Karpuz konsantresinin kanser hastalarının kemoterapiden önce kan değerlerinin yükselmesini sağladığının altını çizerek, şu değerlendirmede bulundu:
"Bu yıl fazla olan bu talep karşısında tekrar karpuz konsantresini üretmeye başladık. Özellikle karpuzun içinde bulunan likopen insan sağlığı için çok önemli. Biz de likopeni ışıl işlemine tutarak ortaya çıkardık. Karpuz konsantresi hücresel dayanıklılığı artırdığı için insanları kanserlere karşı koruyor. Bunun yanında karpuzun yapısında olan fazlaca potasyum vücuttan suların atılmasını sağlıyor ve kan dolaşımını düzenliyor. Yapılan çalışmalarda karpuz konsantresinin prostat kanserlerinde de çok ciddi etkilerinin olduğu saptandı."

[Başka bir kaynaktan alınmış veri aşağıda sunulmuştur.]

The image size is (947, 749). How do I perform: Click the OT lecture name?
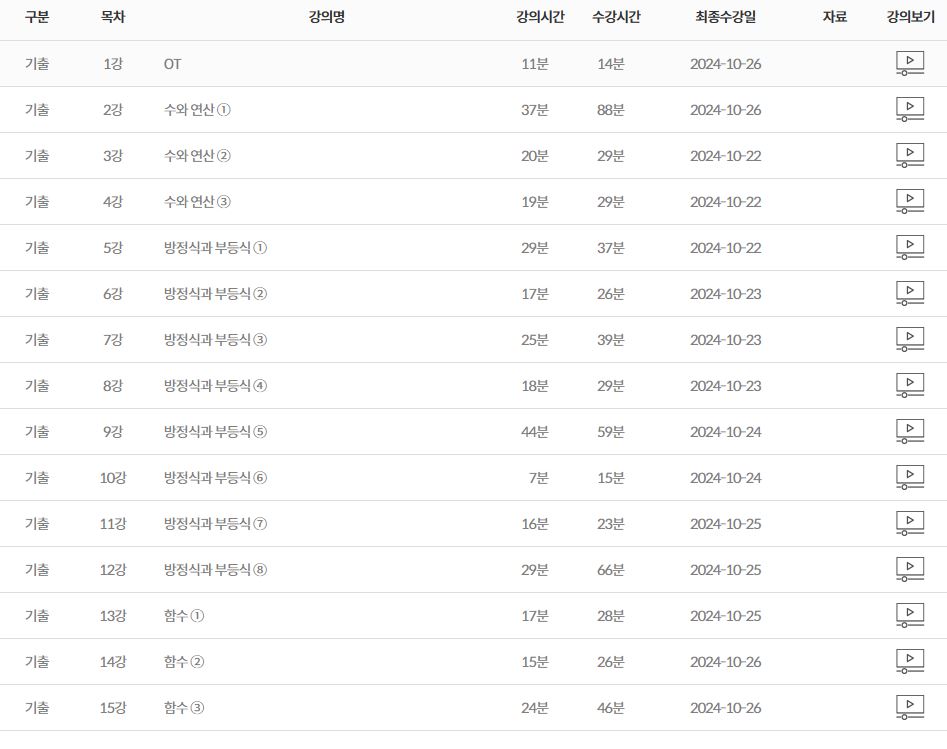[173, 64]
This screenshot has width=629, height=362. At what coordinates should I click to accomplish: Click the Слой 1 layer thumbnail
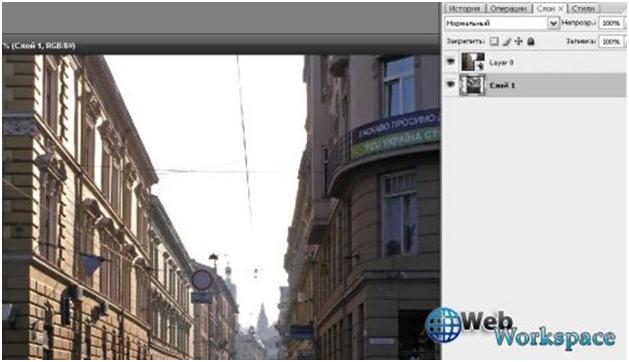pos(473,85)
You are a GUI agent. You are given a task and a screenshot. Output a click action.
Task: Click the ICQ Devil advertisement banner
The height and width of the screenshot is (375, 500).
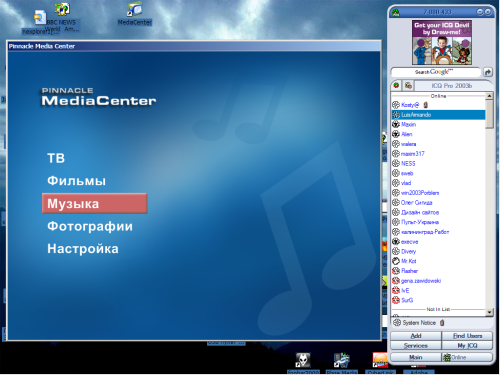pyautogui.click(x=442, y=42)
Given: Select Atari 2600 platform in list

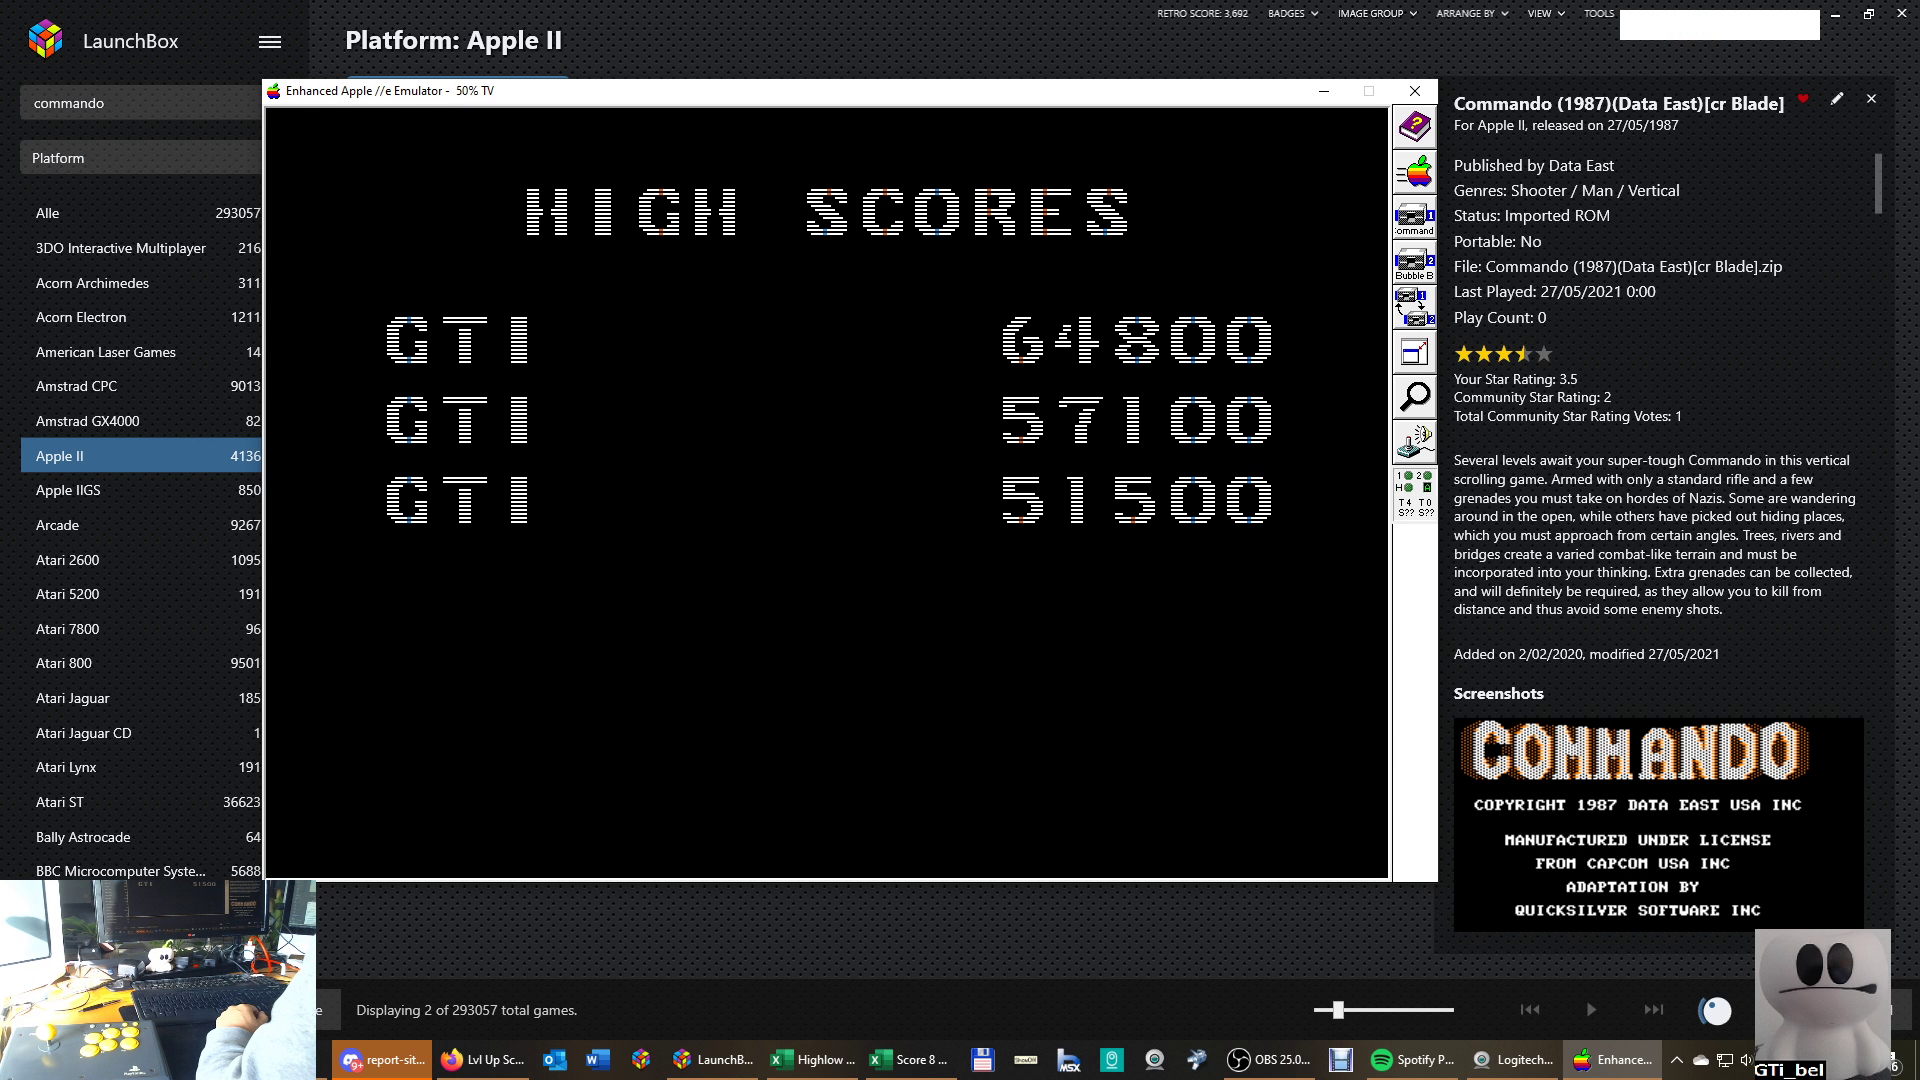Looking at the screenshot, I should (x=68, y=560).
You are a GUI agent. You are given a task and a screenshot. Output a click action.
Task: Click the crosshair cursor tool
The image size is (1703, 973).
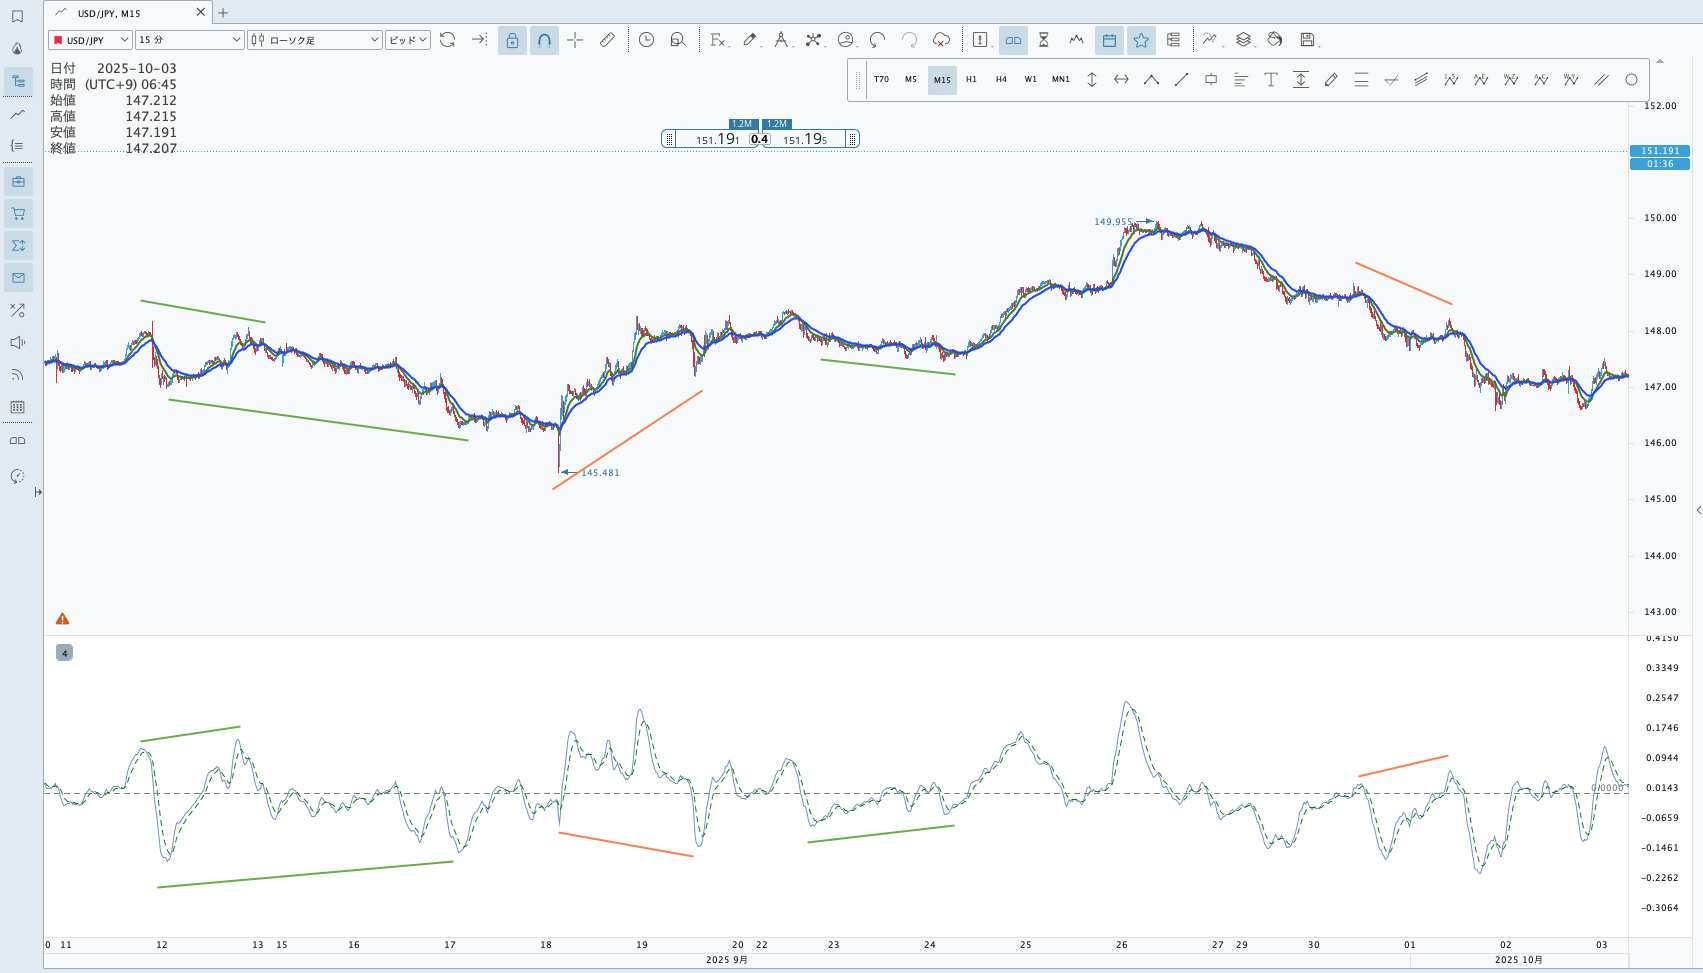[575, 40]
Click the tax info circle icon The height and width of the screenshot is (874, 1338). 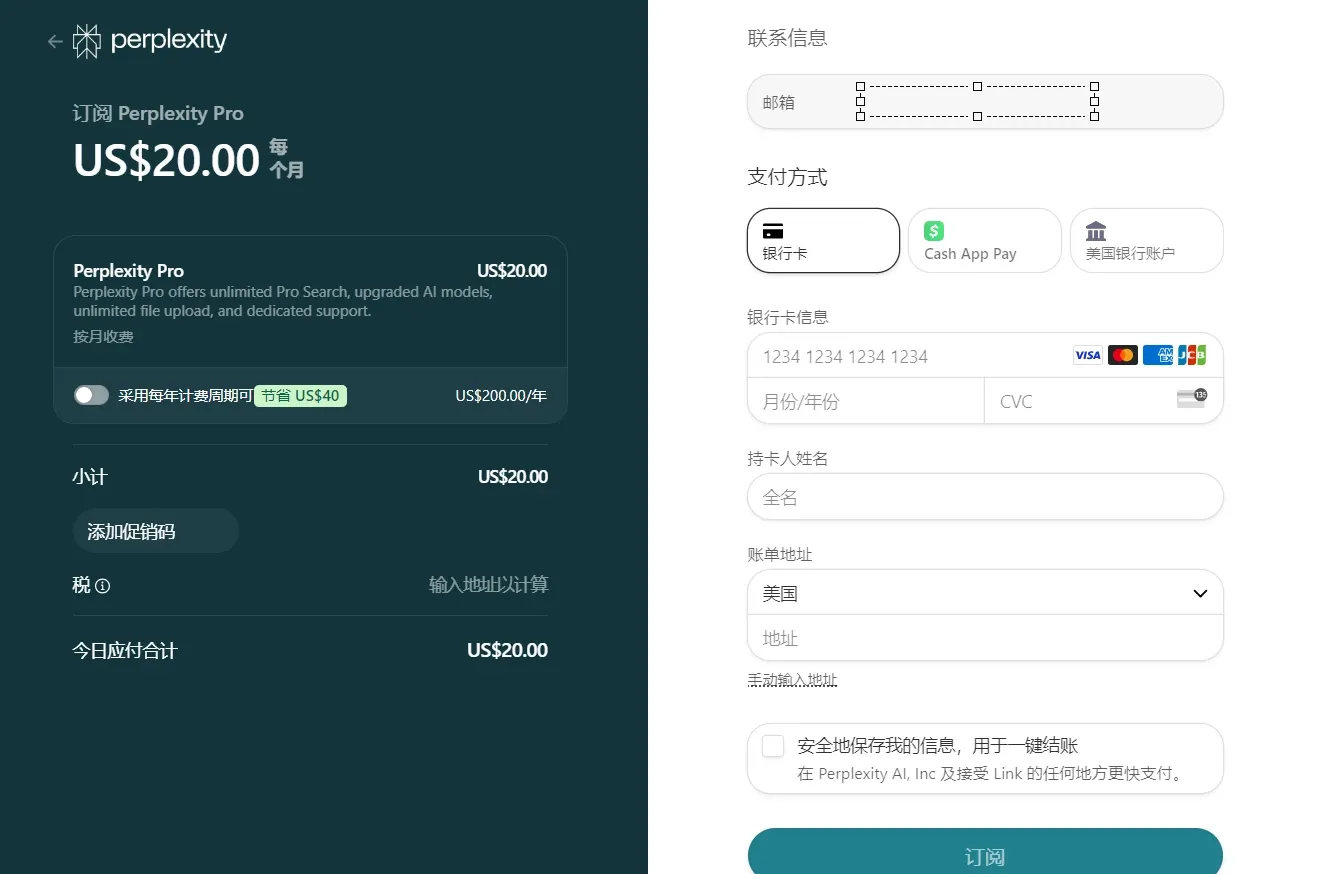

Sarıca, karpuz konsantresinin dünya genelinde insanların yaşlanma etkilerini geciktirme amacıyla da tüketildiğini ifade ederek, bu yıl Lisinia'da bir tona yakın karpuz konsantresi üretmeyi hedeflediklerini sözlerine ekledi.
Lisinia Doğa Projesi
Burdur merkeze bağlı Karakent köyü yakınlarındaki bir alanda hayata geçirilen ve Yaban Hayatı Rehabilitasyon Merkezi Projesi, Burdur Gölü Projesi, Gül Projesi, Doğa Okulu Projesi, Antikanser Projesi, Lavanta Projesi, Organik Tarım Projesi gibi pek çok çalışmayı içerisinde barındıran çalışmaya yurt dışından çok sayıda gönüllü destek veriyor.
Proje kapsamında organik domates, kavun, karpuz, ayva, gül, şeftali yetiştiriliyor ve gül ile lavanta suyu üretiliyor. Proje alanındaki ahşap yapıların yanı sıra tedavi ve rehabilitasyonları gerçekleştirilen yaban hayvanları ilgi çekiyor.